And the model will ask. Give an agent a broad enough task and you will eventually watch it reach for rm -rf, a git push to main, or a read of ~/.ssh/id_rsa — not out of malice, but because that path looked locally reasonable in context. The team that wrote its boundary into a prompt learns, at exactly that moment, that the boundary was never load-bearing.

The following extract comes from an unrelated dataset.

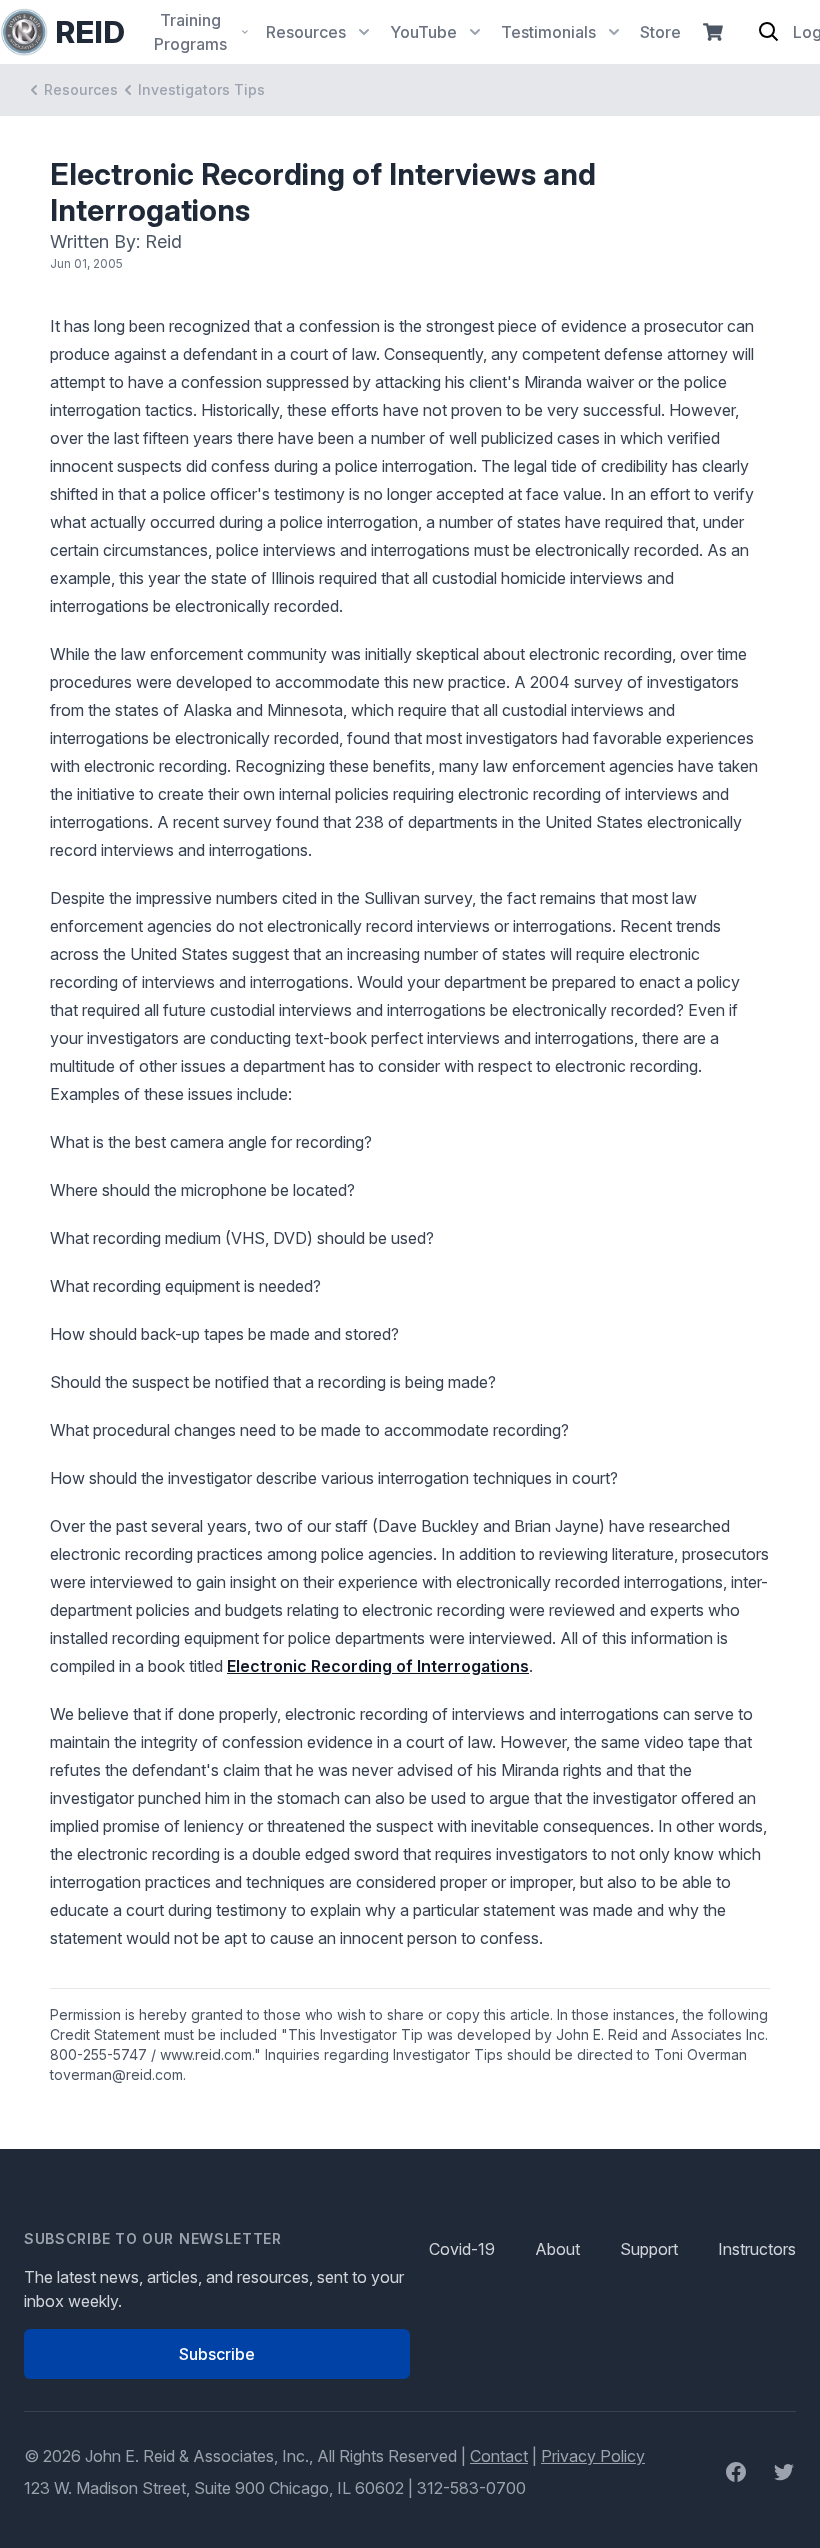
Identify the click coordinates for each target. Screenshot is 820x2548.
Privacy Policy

Evaluation order is the whole game

The permission system evaluates rules in a fixed order — deny → ask → allow — and first match wins. The part people get wrong: specificity does not change the order. A broad Bash(aws *) deny blocks everything beneath it even if you also wrote a narrower Bash(aws s3 ls) allow. The narrow allow never gets a turn.

deny  → ask  → allow
 │       │       │
 │       │       └─ last resort, easily overridden
 │       └───────── prompts the human
 └───────────────── wins outright; specificity cannot save you

Deny is not only first — it is final across levels. An allow at any level cannot override a deny at any other level, and a deny in managed (enterprise) settings cannot be punched through with --allowedTools on the CLI. The precedence runs managed → CLI → project → user, with managed-deny sitting on top of all of it.

For a single developer this is a convenience. For a multi-tenant system it is the load-bearing wall. By analogy with our own publishing daemon: tenant-isolation rules belong in managed-settings deny, where neither an operator nor a writer agent can relax them. If the rule keeping tenant A’s queue away from tenant B’s data lives anywhere an allow can reach, it is decoration, not isolation.

What a “block” actually looks like on disk

A block is a record, not a vibe. When a PreToolUse hook decides to stop a call, it receives tool_name, tool_input, and permission_mode, and it returns this:

{"hookSpecificOutput": {
  "hookEventName": "PreToolUse",
  "permissionDecision": "deny",
  "permissionDecisionReason": "Destructive command blocked by hook"}}

That permissionDecisionReason field is why this post can exist. The block is not a silent failure or a model apologizing in prose — it is a structured decision with a stated cause, emitted before the tool runs. The valid permissionDecision values are allow, deny, ask, and defer. A hook can also force the same outcome with exit code 2, which forwards stderr to the agent as an error and blocks the call, equivalent to the JSON deny.

Picture the analogous line in a multi-tenant publishing gate: an agent on tenant A’s job reaches to write into tenant B’s WAL segment. The path doesn’t match its tenant scope, so the gate denies and the reason string names exactly why. That single JSON object is now an audit record. You can grep it, count it, alert on it, and — as I’m doing here — publish it, because it carries its own justification.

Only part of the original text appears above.